§ **TASK GOAL**:
Up to and including the line with "Verzorgingsproducten (152, 2299)", return every line from the start of the entries below exactly.
══ DATA TO USE ══
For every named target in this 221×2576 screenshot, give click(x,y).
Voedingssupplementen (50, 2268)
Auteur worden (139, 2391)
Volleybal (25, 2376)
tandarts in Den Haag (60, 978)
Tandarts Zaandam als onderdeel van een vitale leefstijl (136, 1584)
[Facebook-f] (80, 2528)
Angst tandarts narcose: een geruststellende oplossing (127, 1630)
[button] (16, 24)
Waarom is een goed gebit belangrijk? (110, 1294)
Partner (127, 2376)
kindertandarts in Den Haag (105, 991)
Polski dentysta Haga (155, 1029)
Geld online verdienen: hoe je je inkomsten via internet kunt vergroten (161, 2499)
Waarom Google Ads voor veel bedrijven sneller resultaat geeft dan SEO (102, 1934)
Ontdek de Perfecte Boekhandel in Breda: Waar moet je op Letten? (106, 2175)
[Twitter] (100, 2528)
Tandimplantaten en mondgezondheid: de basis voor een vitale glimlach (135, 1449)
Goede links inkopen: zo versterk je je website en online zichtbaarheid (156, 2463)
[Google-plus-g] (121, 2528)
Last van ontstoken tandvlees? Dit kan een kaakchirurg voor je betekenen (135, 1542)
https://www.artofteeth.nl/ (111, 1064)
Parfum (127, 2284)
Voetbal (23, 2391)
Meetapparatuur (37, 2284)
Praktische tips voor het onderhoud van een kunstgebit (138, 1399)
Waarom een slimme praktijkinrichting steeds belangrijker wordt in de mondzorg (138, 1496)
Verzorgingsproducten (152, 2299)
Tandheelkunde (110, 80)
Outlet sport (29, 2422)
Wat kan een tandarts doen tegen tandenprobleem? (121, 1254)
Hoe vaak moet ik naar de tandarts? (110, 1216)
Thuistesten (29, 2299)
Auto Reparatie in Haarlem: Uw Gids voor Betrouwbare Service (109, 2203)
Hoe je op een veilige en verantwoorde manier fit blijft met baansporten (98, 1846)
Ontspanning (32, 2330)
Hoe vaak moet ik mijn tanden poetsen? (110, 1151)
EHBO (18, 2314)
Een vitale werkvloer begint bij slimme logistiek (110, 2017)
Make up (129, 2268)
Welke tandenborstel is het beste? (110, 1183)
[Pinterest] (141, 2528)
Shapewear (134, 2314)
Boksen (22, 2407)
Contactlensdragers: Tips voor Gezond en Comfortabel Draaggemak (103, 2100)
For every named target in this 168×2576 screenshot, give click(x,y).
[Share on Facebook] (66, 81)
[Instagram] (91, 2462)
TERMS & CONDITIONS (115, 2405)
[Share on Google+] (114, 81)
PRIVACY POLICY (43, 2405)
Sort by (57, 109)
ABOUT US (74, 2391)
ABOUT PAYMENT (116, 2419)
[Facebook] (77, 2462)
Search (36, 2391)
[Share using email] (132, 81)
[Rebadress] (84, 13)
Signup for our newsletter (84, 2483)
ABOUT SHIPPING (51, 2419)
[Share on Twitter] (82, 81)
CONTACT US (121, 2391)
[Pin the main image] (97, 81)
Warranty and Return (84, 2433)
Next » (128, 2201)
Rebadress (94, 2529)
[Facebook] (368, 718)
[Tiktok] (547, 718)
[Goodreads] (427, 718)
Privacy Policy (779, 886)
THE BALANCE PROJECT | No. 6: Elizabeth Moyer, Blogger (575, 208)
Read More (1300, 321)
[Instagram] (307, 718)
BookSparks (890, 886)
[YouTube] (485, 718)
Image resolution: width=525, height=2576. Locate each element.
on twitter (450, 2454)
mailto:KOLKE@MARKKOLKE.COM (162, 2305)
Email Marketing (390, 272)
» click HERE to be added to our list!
═══
§ **ANSWER TO THIS TASK**:
For every named target in this 221×2576 screenshot, give click(x,y).
Voedingssupplementen (50, 2268)
Auteur worden (139, 2391)
Volleybal (25, 2376)
tandarts in Den Haag (60, 978)
Tandarts Zaandam als onderdeel van een vitale leefstijl (136, 1584)
[Facebook-f] (80, 2528)
Angst tandarts narcose: een geruststellende oplossing (127, 1630)
[button] (16, 24)
Waarom is een goed gebit belangrijk? (110, 1294)
Partner (127, 2376)
kindertandarts in Den Haag (105, 991)
Polski dentysta Haga (155, 1029)
Geld online verdienen: hoe je je inkomsten via internet kunt vergroten (161, 2499)
Waarom Google Ads voor veel bedrijven sneller resultaat geeft dan SEO (102, 1934)
Ontdek de Perfecte Boekhandel in Breda: Waar moet je op Letten? (106, 2175)
[Twitter] (100, 2528)
Tandimplantaten en mondgezondheid: de basis voor een vitale glimlach (135, 1449)
Goede links inkopen: zo versterk je je website en online zichtbaarheid (156, 2463)
[Google-plus-g] (121, 2528)
Last van ontstoken tandvlees? Dit kan een kaakchirurg voor je betekenen (135, 1542)
https://www.artofteeth.nl/ (111, 1064)
Parfum (127, 2284)
Voetbal (23, 2391)
Meetapparatuur (37, 2284)
Praktische tips voor het onderhoud van een kunstgebit (138, 1399)
Waarom een slimme praktijkinrichting steeds belangrijker wordt in de mondzorg (138, 1496)
Verzorgingsproducten (152, 2299)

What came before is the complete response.